Dodgers News: Walker Buehler Prioritizes Making Quality Start Over Win-Loss Record

Walker Buehler took the mound in the series finale against the Miami Marlins with a perfect record at Dodger Stadium this season. Early indications were Buehler was going to avoid suffering his first loss.

Max Muncy’s two-run home run gave the Los Angeles Dodgers a lead in the bottom of the first inning and they never looked back. It was sandwiched between Buehler collecting six strikeouts through two scoreless innings.

“It was a good job by our scouting team and Barnes putting me in positions that I could be aggressive and knowing alleys I could throw from,” Buehler said.

“I think when you spin the fastball alright, if you can get some angle on it, it’s going to help you out. That’s kind of what I’ve been searching for and found it a little bit today by driving the ball down.”

He finished with 11 strikeouts and improved to 9-1 this season. With a slew of starts still ahead in 2019, Buehler already has a career high with nine wins. He’s 9-1 thus far and leading the Majors in winning percentage.

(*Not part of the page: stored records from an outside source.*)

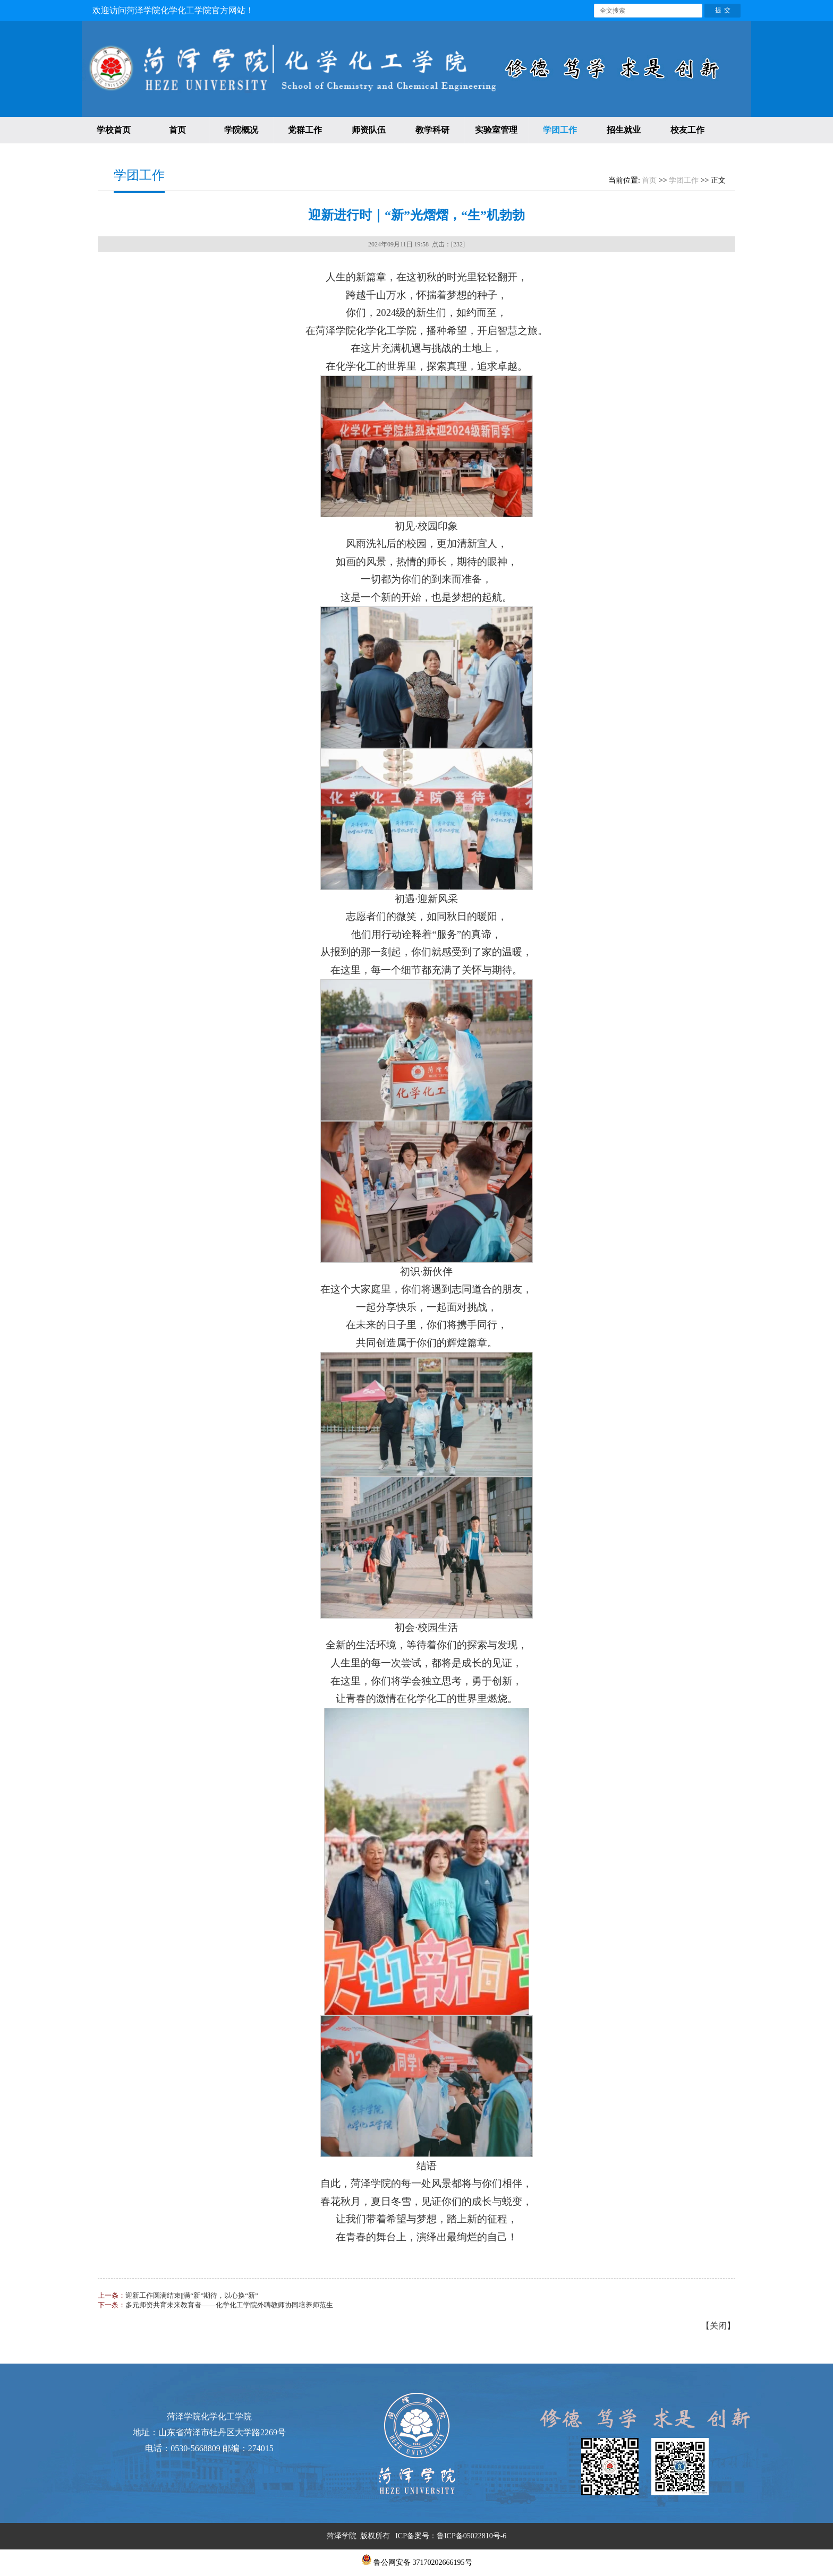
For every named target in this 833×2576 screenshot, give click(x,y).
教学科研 (432, 129)
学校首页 (114, 129)
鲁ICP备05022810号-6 (471, 2536)
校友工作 (687, 129)
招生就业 (624, 129)
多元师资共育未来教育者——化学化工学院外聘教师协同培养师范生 (229, 2305)
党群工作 (305, 129)
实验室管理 (496, 129)
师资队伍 (369, 129)
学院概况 (241, 129)
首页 (177, 129)
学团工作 (560, 129)
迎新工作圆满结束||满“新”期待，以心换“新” (191, 2295)
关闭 (718, 2325)
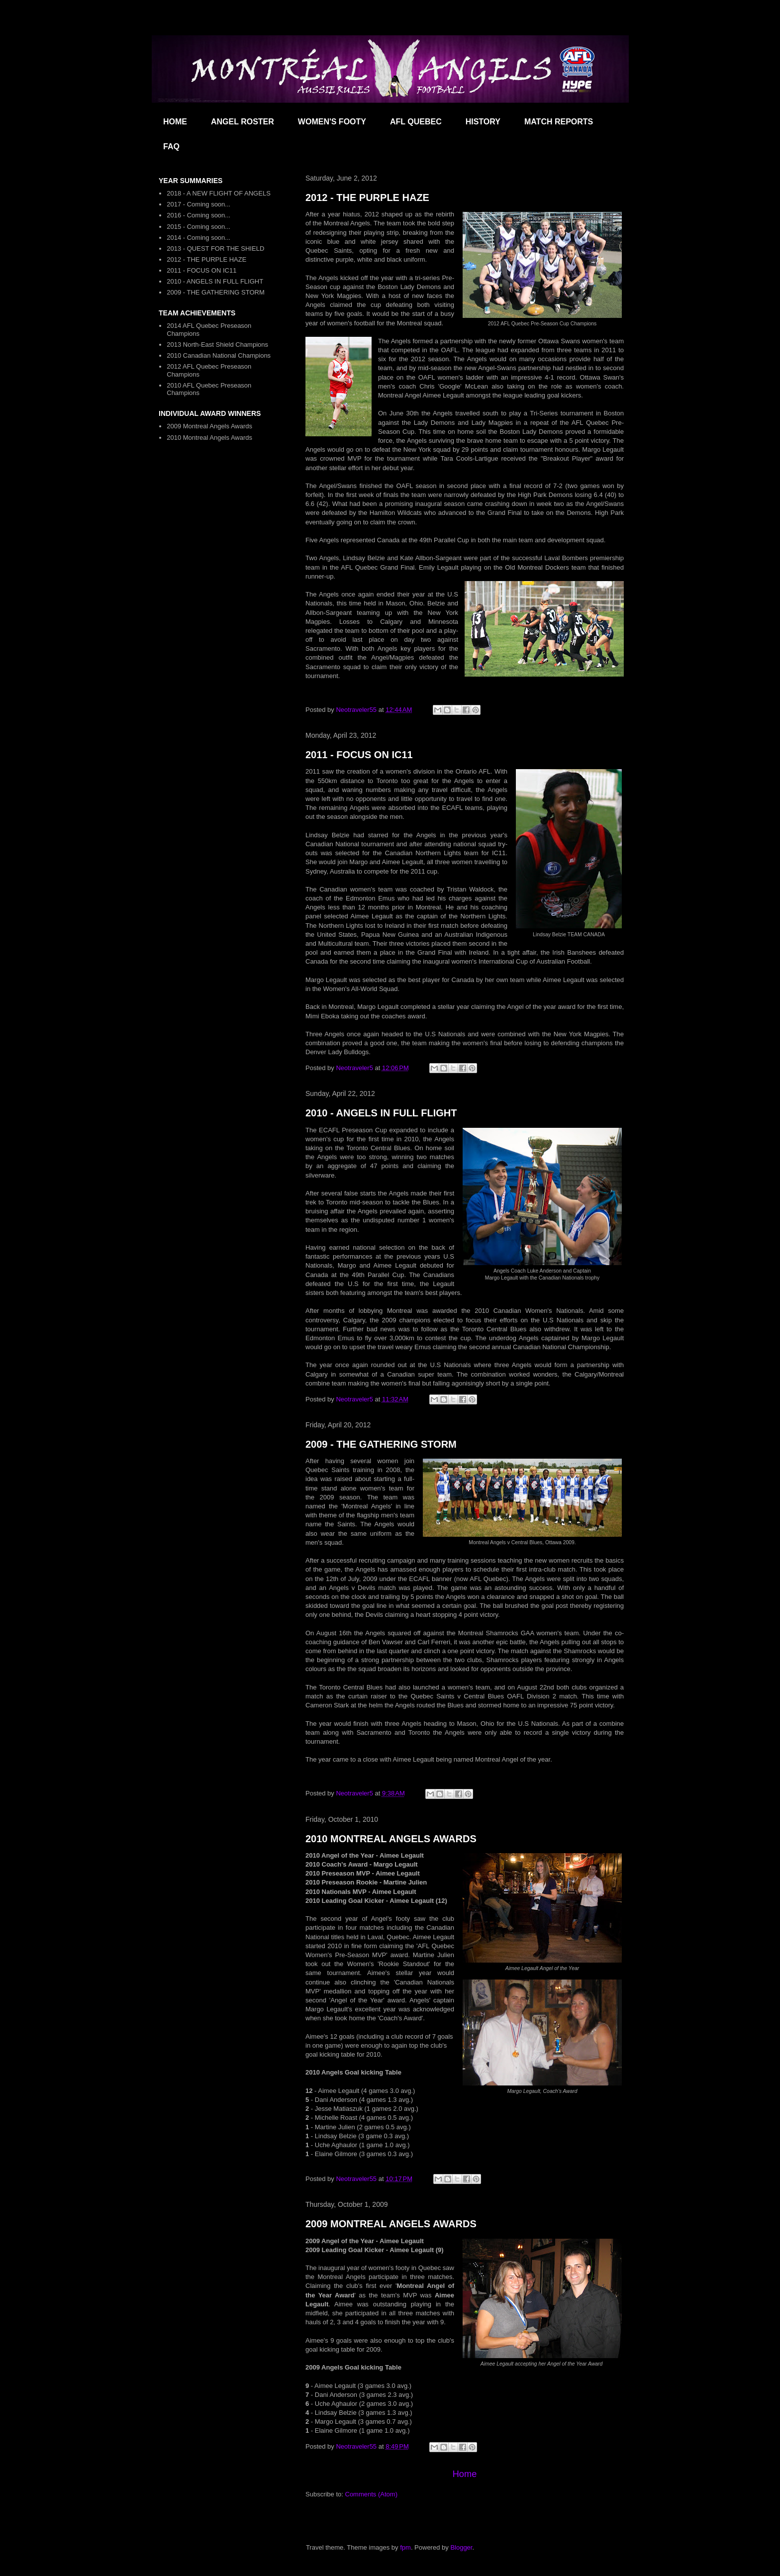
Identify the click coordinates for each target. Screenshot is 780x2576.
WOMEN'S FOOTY (332, 121)
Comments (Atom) (371, 2494)
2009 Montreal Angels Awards (209, 426)
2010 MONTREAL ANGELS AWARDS (391, 1838)
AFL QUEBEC (416, 121)
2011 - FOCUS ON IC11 (359, 754)
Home (465, 2474)
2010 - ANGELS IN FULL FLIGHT (381, 1112)
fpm (405, 2547)
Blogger (461, 2547)
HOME (175, 121)
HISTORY (483, 121)
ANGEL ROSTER (242, 121)
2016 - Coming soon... (198, 215)
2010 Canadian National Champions (219, 355)
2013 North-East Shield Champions (217, 344)
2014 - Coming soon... (198, 237)
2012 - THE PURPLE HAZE (367, 197)
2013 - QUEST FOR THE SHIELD (215, 248)
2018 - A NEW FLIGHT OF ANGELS (219, 193)
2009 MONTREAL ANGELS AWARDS (391, 2223)
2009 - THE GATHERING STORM (381, 1444)
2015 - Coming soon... (198, 226)
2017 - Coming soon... (198, 204)
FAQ (171, 146)
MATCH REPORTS (558, 121)
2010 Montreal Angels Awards (209, 437)
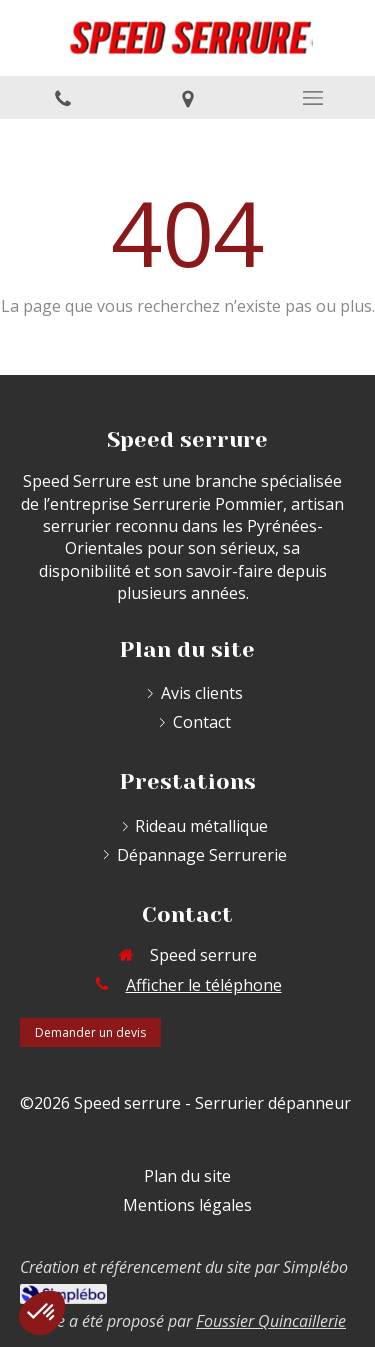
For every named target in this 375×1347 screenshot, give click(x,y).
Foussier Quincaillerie (271, 1321)
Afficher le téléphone (204, 985)
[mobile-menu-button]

Though, that’s not of much focus. “I’ve been very lucky,” Buehler began.

“When I’ve pitched poorly, the team has helped me out and kept me out of the loss column. I think record is one of those things that’s a little bit oversold. Trying to go out and produce quality starts is the big thing for me, and I’ve been alright at that so far.”

Buehler has 12 quality starts in 19 of his outings this season. Most of his struggles came at the beginning of the campaign, as the 24-year-old worked to knock off some rust that he wasn’t able to work through during a shortened Spring Training.

“He was really good. Really good,” Dodgers manager Dave Roberts said of Buehler’s peformance against the Marlins. “The fastball lane was consistent, getting the ball glove side, just really out of the gates he was commanding down and away, that low dart to the right-hander hitter.

“And the cutter off of that, breaking ball off of that, getting ahead of guys all day; the called strike, swing and miss. He could essentially do whatever he wanted to. There’s a quiet intensity with Walker.

“When you’re seeing 95 to the 98 (mph), I think that gets people excited. When he takes the mound, and that first inning when he’s got that glove-side command, you know it’s the makings for a good day.”